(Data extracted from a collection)
----
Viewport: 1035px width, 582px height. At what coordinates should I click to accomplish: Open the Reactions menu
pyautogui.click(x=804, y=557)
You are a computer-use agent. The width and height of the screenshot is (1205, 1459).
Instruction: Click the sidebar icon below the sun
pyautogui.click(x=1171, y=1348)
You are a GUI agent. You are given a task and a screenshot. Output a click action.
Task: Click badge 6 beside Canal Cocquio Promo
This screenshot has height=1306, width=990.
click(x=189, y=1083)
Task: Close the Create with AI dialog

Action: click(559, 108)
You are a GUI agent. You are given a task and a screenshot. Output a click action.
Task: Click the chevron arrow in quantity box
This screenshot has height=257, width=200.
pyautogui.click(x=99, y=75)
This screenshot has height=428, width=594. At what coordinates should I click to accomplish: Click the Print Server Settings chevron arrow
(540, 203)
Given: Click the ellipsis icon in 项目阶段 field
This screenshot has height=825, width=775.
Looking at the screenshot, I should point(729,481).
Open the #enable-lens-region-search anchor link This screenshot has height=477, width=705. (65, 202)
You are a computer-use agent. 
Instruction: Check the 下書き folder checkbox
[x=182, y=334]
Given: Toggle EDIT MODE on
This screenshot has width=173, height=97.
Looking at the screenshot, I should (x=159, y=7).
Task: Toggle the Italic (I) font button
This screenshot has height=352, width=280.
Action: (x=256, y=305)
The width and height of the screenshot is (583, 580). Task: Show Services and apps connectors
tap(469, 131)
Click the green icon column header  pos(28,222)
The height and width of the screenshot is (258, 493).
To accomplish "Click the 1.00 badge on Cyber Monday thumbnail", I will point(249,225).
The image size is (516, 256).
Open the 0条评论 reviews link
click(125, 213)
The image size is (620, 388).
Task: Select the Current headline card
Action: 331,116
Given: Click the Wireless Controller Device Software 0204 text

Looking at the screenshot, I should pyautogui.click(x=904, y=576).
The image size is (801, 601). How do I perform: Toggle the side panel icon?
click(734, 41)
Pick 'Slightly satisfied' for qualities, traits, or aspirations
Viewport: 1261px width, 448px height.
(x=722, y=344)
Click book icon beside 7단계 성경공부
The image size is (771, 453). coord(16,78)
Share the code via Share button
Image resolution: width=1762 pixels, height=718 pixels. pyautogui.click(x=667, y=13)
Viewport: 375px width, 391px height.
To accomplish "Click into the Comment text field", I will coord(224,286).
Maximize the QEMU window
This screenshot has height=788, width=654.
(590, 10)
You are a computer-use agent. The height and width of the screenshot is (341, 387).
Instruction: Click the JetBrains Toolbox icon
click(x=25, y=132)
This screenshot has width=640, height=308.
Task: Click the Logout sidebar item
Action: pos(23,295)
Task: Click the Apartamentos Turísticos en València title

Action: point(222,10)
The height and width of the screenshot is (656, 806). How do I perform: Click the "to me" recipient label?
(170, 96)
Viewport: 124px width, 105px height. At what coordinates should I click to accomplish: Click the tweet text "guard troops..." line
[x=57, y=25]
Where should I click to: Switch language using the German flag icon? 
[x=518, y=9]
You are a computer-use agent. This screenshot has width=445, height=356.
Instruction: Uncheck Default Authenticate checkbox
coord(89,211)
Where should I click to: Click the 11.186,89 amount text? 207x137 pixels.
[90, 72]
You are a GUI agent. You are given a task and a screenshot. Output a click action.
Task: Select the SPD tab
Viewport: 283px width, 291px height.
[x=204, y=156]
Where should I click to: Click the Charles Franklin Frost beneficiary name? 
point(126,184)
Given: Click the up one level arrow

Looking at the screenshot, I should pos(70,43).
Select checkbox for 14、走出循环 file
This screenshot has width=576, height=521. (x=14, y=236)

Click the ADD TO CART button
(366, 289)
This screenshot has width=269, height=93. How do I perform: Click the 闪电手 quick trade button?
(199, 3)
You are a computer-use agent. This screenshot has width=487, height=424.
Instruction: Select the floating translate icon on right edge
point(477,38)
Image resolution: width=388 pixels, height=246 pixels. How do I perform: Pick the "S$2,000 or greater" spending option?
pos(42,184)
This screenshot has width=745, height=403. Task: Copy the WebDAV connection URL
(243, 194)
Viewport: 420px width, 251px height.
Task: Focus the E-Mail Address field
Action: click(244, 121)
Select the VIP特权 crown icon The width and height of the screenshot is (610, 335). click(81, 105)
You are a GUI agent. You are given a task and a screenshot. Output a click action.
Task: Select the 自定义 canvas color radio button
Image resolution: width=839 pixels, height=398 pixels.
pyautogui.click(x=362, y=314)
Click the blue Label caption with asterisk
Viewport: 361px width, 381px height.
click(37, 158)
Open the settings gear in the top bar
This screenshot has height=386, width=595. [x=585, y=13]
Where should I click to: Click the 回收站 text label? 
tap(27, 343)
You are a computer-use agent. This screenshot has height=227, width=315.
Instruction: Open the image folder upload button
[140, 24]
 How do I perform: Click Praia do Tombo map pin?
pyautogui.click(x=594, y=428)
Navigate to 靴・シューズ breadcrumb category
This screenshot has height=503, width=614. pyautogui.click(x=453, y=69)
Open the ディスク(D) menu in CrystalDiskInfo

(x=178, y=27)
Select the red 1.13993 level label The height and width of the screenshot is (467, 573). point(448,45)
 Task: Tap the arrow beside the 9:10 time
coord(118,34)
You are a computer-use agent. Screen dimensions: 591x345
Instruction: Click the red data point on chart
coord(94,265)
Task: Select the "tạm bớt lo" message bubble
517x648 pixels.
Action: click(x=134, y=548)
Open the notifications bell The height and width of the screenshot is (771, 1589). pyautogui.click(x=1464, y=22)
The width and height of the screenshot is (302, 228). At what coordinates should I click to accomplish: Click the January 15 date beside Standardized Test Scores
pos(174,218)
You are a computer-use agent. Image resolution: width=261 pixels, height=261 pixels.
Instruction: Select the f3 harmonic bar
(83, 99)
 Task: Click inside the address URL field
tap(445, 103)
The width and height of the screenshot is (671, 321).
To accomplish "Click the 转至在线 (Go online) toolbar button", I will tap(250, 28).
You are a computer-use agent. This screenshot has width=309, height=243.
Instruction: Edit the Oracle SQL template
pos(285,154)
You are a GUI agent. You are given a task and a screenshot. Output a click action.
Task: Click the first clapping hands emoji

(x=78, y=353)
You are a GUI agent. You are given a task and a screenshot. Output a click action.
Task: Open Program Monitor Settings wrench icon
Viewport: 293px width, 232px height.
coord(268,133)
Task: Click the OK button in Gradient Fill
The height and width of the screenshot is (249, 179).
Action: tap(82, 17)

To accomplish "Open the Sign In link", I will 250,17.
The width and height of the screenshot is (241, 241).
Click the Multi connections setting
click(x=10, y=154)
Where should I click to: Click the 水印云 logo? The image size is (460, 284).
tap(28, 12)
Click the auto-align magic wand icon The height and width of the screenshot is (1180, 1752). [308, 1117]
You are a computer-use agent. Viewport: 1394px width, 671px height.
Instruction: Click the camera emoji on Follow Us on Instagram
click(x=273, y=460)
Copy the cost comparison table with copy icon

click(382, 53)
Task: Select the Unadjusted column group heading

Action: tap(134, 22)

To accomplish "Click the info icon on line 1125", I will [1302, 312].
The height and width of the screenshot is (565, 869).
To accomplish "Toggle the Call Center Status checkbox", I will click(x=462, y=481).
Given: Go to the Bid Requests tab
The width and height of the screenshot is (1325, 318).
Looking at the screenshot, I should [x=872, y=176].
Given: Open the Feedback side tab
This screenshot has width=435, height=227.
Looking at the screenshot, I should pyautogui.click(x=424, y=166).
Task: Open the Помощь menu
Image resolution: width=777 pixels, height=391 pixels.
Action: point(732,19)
----
• **TRY IT**
Going back to the entries above, set down exactly the lines that begin at the one with "This screenshot has width=269, height=93." and end at the one with "Select the red", both included, and nothing else.

• **REPLY TO THE EXERCISE**
This screenshot has width=269, height=93. How do I perform: Click the 闪电手 quick trade button?
(199, 3)
You are a computer-use agent. This screenshot has width=487, height=424.
Instruction: Select the floating translate icon on right edge
point(477,38)
Image resolution: width=388 pixels, height=246 pixels. How do I perform: Pick the "S$2,000 or greater" spending option?
pos(42,184)
This screenshot has width=745, height=403. Task: Copy the WebDAV connection URL
(243, 194)
Viewport: 420px width, 251px height.
Task: Focus the E-Mail Address field
Action: click(244, 121)
Select the VIP特权 crown icon The width and height of the screenshot is (610, 335). click(81, 105)
You are a GUI agent. You are given a task and a screenshot. Output a click action.
Task: Select the 自定义 canvas color radio button
Image resolution: width=839 pixels, height=398 pixels.
pyautogui.click(x=362, y=314)
Click the blue Label caption with asterisk
Viewport: 361px width, 381px height.
click(37, 158)
Open the settings gear in the top bar
This screenshot has height=386, width=595. [x=585, y=13]
Where should I click to: Click the 回收站 text label? 
tap(27, 343)
You are a computer-use agent. This screenshot has height=227, width=315.
Instruction: Open the image folder upload button
[140, 24]
 How do I perform: Click Praia do Tombo map pin?
pyautogui.click(x=594, y=428)
Navigate to 靴・シューズ breadcrumb category
This screenshot has height=503, width=614. pyautogui.click(x=453, y=69)
Open the ディスク(D) menu in CrystalDiskInfo

(x=178, y=27)
Select the red 1.13993 level label The height and width of the screenshot is (467, 573). point(448,45)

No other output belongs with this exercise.